◆ ENTRIES SUPPLIED
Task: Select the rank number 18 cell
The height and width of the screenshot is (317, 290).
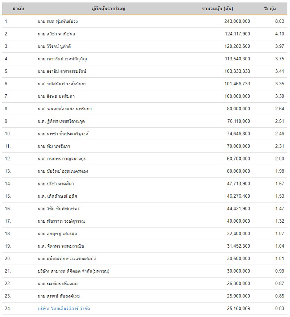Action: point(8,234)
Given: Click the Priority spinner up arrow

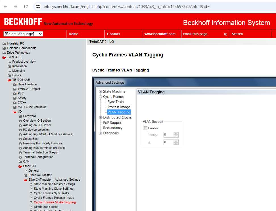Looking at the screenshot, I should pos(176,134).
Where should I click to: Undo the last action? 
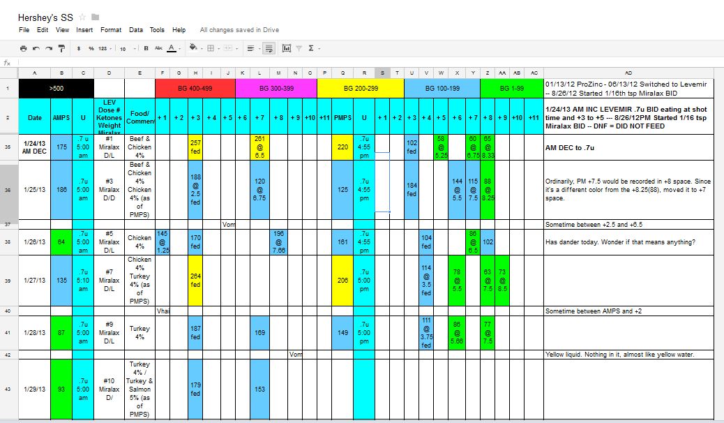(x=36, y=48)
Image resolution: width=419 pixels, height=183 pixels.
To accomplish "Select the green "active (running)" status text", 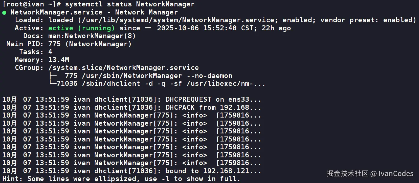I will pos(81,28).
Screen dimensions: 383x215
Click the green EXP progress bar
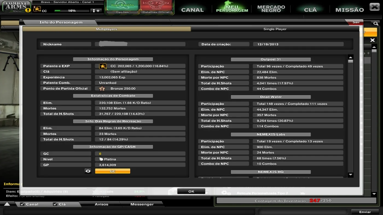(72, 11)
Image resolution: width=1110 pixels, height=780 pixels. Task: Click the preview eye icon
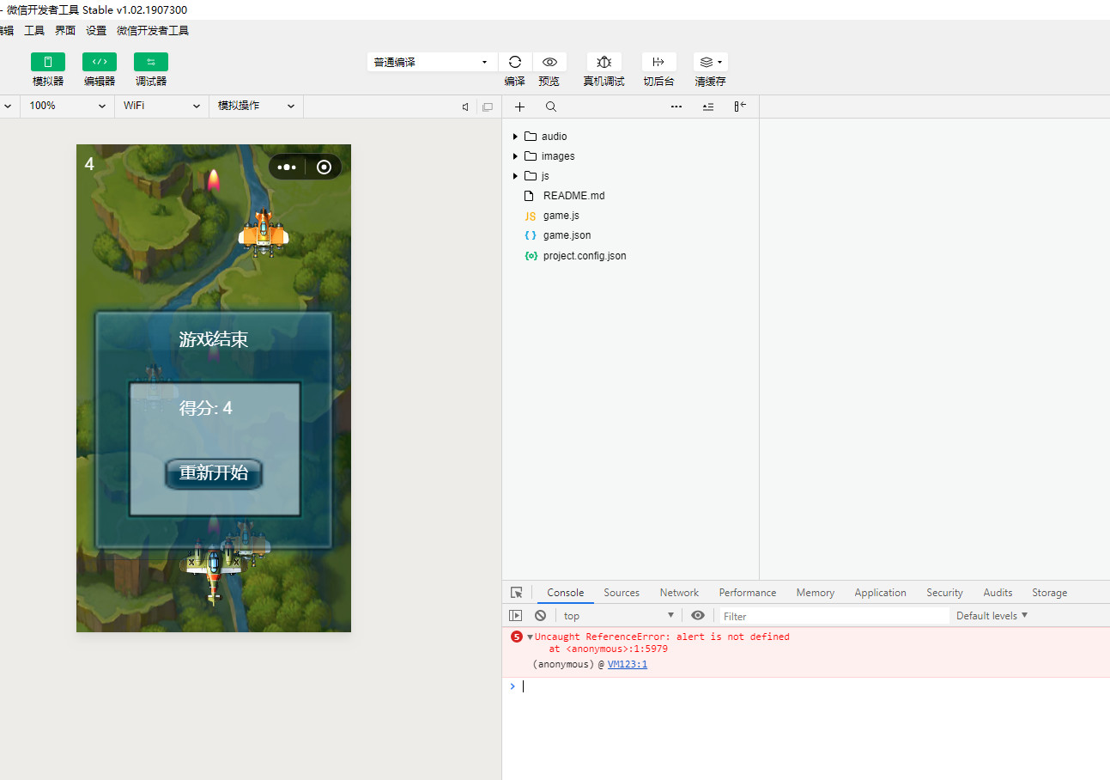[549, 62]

◆ PROBLEM STATEMENT
Restate word for word the lines from the one with "Click the green EXP progress bar" to the end of the material, both included. Do not include the pictures.

◆ SOLVED EXERCISE
Click the green EXP progress bar
(72, 11)
Image resolution: width=1110 pixels, height=780 pixels. Task: Click the preview eye icon
[549, 62]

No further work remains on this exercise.